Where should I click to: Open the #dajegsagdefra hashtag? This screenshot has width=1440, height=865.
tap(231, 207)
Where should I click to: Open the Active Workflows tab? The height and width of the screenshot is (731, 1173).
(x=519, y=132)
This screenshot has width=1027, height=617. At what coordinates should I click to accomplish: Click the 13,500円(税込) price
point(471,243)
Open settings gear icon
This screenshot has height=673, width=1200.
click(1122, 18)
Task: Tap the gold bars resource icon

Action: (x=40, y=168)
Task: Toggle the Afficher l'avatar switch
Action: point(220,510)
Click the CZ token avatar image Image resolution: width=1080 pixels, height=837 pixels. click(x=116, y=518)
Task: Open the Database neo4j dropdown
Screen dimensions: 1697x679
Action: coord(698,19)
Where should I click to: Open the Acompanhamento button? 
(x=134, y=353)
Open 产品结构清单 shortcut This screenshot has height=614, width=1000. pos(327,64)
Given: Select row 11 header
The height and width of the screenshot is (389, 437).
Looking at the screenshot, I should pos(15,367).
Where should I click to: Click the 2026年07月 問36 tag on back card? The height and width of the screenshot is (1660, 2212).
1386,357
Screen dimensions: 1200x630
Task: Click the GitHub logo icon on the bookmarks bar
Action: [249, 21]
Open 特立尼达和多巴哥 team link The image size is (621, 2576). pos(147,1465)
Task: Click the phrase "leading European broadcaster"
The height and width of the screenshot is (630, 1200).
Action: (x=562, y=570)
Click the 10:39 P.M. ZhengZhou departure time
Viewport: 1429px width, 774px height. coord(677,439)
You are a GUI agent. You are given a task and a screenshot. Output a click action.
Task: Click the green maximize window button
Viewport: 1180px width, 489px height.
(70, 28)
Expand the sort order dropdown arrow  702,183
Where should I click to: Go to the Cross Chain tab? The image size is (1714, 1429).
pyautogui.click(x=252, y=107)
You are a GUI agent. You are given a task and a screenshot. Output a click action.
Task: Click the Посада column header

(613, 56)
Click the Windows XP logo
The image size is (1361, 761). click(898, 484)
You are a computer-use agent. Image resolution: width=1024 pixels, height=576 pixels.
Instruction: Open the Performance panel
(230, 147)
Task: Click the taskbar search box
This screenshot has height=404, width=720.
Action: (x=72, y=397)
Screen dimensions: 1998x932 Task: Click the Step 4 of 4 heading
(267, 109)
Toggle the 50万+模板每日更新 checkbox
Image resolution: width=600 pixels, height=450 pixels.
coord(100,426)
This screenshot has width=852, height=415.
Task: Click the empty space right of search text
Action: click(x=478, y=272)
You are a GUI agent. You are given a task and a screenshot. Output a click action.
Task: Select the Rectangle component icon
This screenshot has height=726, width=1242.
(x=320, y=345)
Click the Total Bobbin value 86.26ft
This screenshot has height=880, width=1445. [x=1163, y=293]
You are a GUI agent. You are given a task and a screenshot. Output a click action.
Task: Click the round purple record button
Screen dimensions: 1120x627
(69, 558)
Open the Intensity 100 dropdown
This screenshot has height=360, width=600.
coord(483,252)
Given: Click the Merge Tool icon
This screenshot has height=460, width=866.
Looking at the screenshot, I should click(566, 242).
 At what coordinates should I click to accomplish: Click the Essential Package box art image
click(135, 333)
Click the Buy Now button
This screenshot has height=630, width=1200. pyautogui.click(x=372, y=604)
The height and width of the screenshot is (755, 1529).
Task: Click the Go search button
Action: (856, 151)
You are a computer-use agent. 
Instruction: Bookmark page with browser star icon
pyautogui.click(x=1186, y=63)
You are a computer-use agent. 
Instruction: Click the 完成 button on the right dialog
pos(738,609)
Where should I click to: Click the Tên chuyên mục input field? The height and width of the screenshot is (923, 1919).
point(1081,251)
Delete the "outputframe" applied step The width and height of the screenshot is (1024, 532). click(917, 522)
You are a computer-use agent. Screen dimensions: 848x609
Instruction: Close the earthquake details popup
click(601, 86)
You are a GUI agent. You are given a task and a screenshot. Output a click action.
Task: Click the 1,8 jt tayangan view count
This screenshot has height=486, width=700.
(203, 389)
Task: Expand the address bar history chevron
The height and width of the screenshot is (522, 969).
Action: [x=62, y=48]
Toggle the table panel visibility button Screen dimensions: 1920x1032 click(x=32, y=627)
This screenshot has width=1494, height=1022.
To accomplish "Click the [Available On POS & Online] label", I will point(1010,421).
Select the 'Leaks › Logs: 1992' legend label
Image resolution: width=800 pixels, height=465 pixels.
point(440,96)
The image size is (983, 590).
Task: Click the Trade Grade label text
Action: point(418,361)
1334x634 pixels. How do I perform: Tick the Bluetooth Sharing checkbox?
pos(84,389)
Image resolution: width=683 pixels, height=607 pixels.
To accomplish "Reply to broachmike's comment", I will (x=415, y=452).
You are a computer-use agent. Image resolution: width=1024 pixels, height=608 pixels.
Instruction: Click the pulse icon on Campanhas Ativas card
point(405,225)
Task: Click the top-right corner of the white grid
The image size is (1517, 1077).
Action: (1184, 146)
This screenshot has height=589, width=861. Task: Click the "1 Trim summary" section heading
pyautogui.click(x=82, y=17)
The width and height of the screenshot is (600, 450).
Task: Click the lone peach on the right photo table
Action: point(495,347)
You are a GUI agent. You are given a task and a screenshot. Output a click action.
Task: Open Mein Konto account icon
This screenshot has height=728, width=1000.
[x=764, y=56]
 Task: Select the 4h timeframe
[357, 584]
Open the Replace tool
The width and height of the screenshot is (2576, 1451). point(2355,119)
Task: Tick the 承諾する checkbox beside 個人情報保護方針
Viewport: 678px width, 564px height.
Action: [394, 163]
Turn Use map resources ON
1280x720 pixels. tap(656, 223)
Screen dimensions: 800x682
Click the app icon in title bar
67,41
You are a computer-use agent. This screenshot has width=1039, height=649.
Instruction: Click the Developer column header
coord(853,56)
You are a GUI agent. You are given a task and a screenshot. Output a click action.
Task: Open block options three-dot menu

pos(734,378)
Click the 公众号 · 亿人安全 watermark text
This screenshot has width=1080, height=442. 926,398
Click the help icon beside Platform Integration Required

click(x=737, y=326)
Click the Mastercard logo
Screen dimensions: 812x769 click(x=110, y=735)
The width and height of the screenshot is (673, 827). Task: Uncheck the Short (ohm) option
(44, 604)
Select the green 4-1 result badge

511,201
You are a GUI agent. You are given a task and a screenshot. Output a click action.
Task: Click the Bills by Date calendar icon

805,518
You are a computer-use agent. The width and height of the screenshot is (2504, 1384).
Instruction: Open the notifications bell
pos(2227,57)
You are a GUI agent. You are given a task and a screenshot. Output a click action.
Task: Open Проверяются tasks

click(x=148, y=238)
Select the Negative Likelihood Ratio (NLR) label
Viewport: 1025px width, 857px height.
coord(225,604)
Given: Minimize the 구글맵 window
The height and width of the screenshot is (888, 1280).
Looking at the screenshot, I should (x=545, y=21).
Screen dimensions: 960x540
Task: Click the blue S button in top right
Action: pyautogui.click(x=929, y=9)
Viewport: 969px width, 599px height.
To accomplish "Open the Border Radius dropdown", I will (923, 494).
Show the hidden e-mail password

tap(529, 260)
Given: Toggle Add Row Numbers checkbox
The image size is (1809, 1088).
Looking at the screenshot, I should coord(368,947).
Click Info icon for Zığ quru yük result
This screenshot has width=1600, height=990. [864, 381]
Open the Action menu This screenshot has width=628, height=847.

__EXERCISE DESCRIPTION__. With nothing omitted, set down all of the records again.

__EXERCISE OUTPUT__.
Where should I click to: Open the #dajegsagdefra hashtag? This screenshot has width=1440, height=865.
tap(231, 207)
Where should I click to: Open the Active Workflows tab? The height and width of the screenshot is (731, 1173).
(x=519, y=132)
This screenshot has width=1027, height=617. At what coordinates should I click to accomplish: Click the 13,500円(税込) price
point(471,243)
Open settings gear icon
This screenshot has height=673, width=1200.
click(1122, 18)
Task: Tap the gold bars resource icon

Action: (x=40, y=168)
Task: Toggle the Afficher l'avatar switch
Action: point(220,510)
Click the CZ token avatar image Image resolution: width=1080 pixels, height=837 pixels. click(x=116, y=518)
Task: Open the Database neo4j dropdown
Screen dimensions: 1697x679
Action: coord(698,19)
Where should I click to: Open the Acompanhamento button? 
(x=134, y=353)
Open 产品结构清单 shortcut This screenshot has height=614, width=1000. pos(327,64)
Given: Select row 11 header
The height and width of the screenshot is (389, 437).
Looking at the screenshot, I should pos(15,367).
Where should I click to: Click the 2026年07月 問36 tag on back card? The height and width of the screenshot is (1660, 2212).
1386,357
Screen dimensions: 1200x630
Task: Click the GitHub logo icon on the bookmarks bar
Action: [249, 21]
Open 特立尼达和多巴哥 team link The image size is (621, 2576). pos(147,1465)
Task: Click the phrase "leading European broadcaster"
The height and width of the screenshot is (630, 1200).
Action: (x=562, y=570)
Click the 10:39 P.M. ZhengZhou departure time
Viewport: 1429px width, 774px height. coord(677,439)
You are a GUI agent. You are given a task and a screenshot. Output a click action.
Task: Click the green maximize window button
Viewport: 1180px width, 489px height.
(70, 28)
Expand the sort order dropdown arrow  702,183
Where should I click to: Go to the Cross Chain tab? The image size is (1714, 1429).
pyautogui.click(x=252, y=107)
You are a GUI agent. You are given a task and a screenshot. Output a click action.
Task: Click the Посада column header

(613, 56)
Click the Windows XP logo
The image size is (1361, 761). click(898, 484)
You are a computer-use agent. Image resolution: width=1024 pixels, height=576 pixels.
Instruction: Open the Performance panel
(230, 147)
Task: Click the taskbar search box
This screenshot has height=404, width=720.
Action: (x=72, y=397)
Screen dimensions: 1998x932 Task: Click the Step 4 of 4 heading
(267, 109)
Toggle the 50万+模板每日更新 checkbox
Image resolution: width=600 pixels, height=450 pixels.
coord(100,426)
This screenshot has width=852, height=415.
Task: Click the empty space right of search text
Action: click(x=478, y=272)
You are a GUI agent. You are given a task and a screenshot. Output a click action.
Task: Select the Rectangle component icon
This screenshot has height=726, width=1242.
(x=320, y=345)
Click the Total Bobbin value 86.26ft
This screenshot has height=880, width=1445. [x=1163, y=293]
You are a GUI agent. You are given a task and a screenshot. Output a click action.
Task: Click the round purple record button
Screen dimensions: 1120x627
(69, 558)
Open the Intensity 100 dropdown
This screenshot has height=360, width=600.
coord(483,252)
Given: Click the Merge Tool icon
This screenshot has height=460, width=866.
Looking at the screenshot, I should click(566, 242).
 At what coordinates should I click to accomplish: Click the Essential Package box art image
click(135, 333)
Click the Buy Now button
This screenshot has height=630, width=1200. pyautogui.click(x=372, y=604)
The height and width of the screenshot is (755, 1529).
Task: Click the Go search button
Action: (856, 151)
You are a computer-use agent. 
Instruction: Bookmark page with browser star icon
pyautogui.click(x=1186, y=63)
You are a computer-use agent. 
Instruction: Click the 完成 button on the right dialog
pos(738,609)
Where should I click to: Click the Tên chuyên mục input field? The height and width of the screenshot is (923, 1919).
point(1081,251)
Delete the "outputframe" applied step The width and height of the screenshot is (1024, 532). click(917, 522)
You are a computer-use agent. Screen dimensions: 848x609
Instruction: Close the earthquake details popup
click(601, 86)
You are a GUI agent. You are given a task and a screenshot. Output a click action.
Task: Click the 1,8 jt tayangan view count
This screenshot has height=486, width=700.
(203, 389)
Task: Expand the address bar history chevron
The height and width of the screenshot is (522, 969).
Action: [x=62, y=48]
Toggle the table panel visibility button Screen dimensions: 1920x1032 click(x=32, y=627)
This screenshot has width=1494, height=1022.
To accomplish "Click the [Available On POS & Online] label", I will point(1010,421).
Select the 'Leaks › Logs: 1992' legend label
Image resolution: width=800 pixels, height=465 pixels.
point(440,96)
The image size is (983, 590).
Task: Click the Trade Grade label text
Action: point(418,361)
1334x634 pixels. How do I perform: Tick the Bluetooth Sharing checkbox?
pos(84,389)
Image resolution: width=683 pixels, height=607 pixels.
To accomplish "Reply to broachmike's comment", I will (x=415, y=452).
You are a computer-use agent. Image resolution: width=1024 pixels, height=608 pixels.
Instruction: Click the pulse icon on Campanhas Ativas card
point(405,225)
Task: Click the top-right corner of the white grid
The image size is (1517, 1077).
Action: (1184, 146)
This screenshot has height=589, width=861. Task: Click the "1 Trim summary" section heading
pyautogui.click(x=82, y=17)
The width and height of the screenshot is (600, 450).
Task: Click the lone peach on the right photo table
Action: point(495,347)
You are a GUI agent. You are given a task and a screenshot. Output a click action.
Task: Open Mein Konto account icon
This screenshot has height=728, width=1000.
[x=764, y=56]
 Task: Select the 4h timeframe
[357, 584]
Open the Replace tool
The width and height of the screenshot is (2576, 1451). point(2355,119)
Task: Tick the 承諾する checkbox beside 個人情報保護方針
Viewport: 678px width, 564px height.
Action: [394, 163]
Turn Use map resources ON
1280x720 pixels. tap(656, 223)
Screen dimensions: 800x682
Click the app icon in title bar
67,41
You are a computer-use agent. This screenshot has width=1039, height=649.
Instruction: Click the Developer column header
coord(853,56)
You are a GUI agent. You are given a task and a screenshot. Output a click action.
Task: Open block options three-dot menu

pos(734,378)
Click the 公众号 · 亿人安全 watermark text
This screenshot has width=1080, height=442. 926,398
Click the help icon beside Platform Integration Required

click(x=737, y=326)
Click the Mastercard logo
Screen dimensions: 812x769 click(x=110, y=735)
The width and height of the screenshot is (673, 827). Task: Uncheck the Short (ohm) option
(44, 604)
Select the green 4-1 result badge

511,201
You are a GUI agent. You are given a task and a screenshot. Output a click action.
Task: Click the Bills by Date calendar icon

805,518
You are a computer-use agent. The width and height of the screenshot is (2504, 1384).
Instruction: Open the notifications bell
pos(2227,57)
You are a GUI agent. You are given a task and a screenshot. Output a click action.
Task: Open Проверяются tasks

click(x=148, y=238)
Select the Negative Likelihood Ratio (NLR) label
Viewport: 1025px width, 857px height.
coord(225,604)
Given: Minimize the 구글맵 window
The height and width of the screenshot is (888, 1280).
Looking at the screenshot, I should (x=545, y=21).
Screen dimensions: 960x540
Task: Click the blue S button in top right
Action: pyautogui.click(x=929, y=9)
Viewport: 969px width, 599px height.
To accomplish "Open the Border Radius dropdown", I will (923, 494).
Show the hidden e-mail password

tap(529, 260)
Given: Toggle Add Row Numbers checkbox
The image size is (1809, 1088).
Looking at the screenshot, I should coord(368,947).
Click Info icon for Zığ quru yük result
This screenshot has width=1600, height=990. [864, 381]
Open the Action menu This screenshot has width=628, height=847.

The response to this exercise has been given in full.